Nach einem kurzen Frühstück machten Myra und Chad sich dann auch bald auf den Weg. Es war ein schöner Morgen. Ein paar Wolken zogen am Himmel, und es war abzusehen, dass es warm werden würde. Da Chad fuhr, nutzte Myra die Zeit, um ihren Gedanken nachzuhängen. Versonnen blickte sie aus dem Fenster und spürte für eine kurze Weile die unbeschwerte Freude, die sie sonst immer zu Beginn des Sommers empfand.
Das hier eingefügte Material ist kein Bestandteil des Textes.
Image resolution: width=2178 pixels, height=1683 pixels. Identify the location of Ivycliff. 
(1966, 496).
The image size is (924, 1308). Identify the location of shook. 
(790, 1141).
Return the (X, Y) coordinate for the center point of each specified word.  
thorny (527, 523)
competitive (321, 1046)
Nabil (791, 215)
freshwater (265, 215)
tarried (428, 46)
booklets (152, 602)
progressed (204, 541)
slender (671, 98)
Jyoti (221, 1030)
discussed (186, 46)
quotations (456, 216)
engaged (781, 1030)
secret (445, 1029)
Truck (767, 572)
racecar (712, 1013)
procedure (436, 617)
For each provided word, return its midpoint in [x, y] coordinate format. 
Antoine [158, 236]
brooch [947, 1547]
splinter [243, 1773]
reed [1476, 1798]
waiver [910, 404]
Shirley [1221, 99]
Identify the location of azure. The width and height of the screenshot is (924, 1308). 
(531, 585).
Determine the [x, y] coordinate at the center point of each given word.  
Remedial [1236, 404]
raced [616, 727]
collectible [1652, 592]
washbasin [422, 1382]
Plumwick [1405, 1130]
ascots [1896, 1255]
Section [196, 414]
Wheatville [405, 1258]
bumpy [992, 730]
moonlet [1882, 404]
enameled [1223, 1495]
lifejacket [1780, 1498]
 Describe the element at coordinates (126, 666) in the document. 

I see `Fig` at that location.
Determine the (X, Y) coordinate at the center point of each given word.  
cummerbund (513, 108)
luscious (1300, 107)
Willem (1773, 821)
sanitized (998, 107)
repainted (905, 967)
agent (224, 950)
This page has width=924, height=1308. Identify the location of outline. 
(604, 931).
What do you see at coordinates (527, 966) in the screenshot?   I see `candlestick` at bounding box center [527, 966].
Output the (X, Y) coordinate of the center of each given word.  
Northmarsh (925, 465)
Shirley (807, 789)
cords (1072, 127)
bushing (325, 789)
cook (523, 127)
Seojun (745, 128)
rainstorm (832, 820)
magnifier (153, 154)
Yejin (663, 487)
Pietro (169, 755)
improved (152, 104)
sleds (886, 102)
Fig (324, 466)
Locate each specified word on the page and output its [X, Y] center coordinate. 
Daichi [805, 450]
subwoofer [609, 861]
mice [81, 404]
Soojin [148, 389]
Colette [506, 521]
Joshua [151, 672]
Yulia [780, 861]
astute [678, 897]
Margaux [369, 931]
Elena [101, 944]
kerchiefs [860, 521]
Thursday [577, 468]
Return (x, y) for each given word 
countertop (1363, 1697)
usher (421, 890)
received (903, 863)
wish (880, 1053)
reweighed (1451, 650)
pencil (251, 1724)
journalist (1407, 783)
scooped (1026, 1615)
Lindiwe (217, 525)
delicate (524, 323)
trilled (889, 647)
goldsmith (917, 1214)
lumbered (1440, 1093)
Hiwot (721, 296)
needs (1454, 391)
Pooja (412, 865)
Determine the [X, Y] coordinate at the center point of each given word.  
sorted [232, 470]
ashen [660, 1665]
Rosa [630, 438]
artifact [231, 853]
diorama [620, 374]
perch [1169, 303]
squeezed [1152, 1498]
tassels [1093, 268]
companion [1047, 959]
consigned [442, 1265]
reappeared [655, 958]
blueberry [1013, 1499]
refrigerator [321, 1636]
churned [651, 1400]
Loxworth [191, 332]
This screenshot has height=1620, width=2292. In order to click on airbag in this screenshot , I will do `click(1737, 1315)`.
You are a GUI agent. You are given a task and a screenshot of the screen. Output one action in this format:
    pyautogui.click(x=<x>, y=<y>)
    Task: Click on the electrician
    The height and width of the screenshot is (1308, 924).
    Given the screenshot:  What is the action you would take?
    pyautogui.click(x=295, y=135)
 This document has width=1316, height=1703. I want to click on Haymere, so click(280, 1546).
Die großen Zedern, Kiefern und Fichten zogen als dichter Wald am Fenster vorbei, und die wilden Rhododendren blühten in zarten Weiß- und Rosatönen. Myra hatte das Gefühl, als könne sie deren Duft sogar im Auto wahrnehmen. Sie hatte so viele Sommer in dieser wilden Landschaft verbracht, dass sie selbst ein Teil von ihr zu sein schien.
Sie war so sehr in ihre Gedanken vertieft, dass sie nicht bemerkte, wie Chad sie beim Fahren immer wieder fragend ansah.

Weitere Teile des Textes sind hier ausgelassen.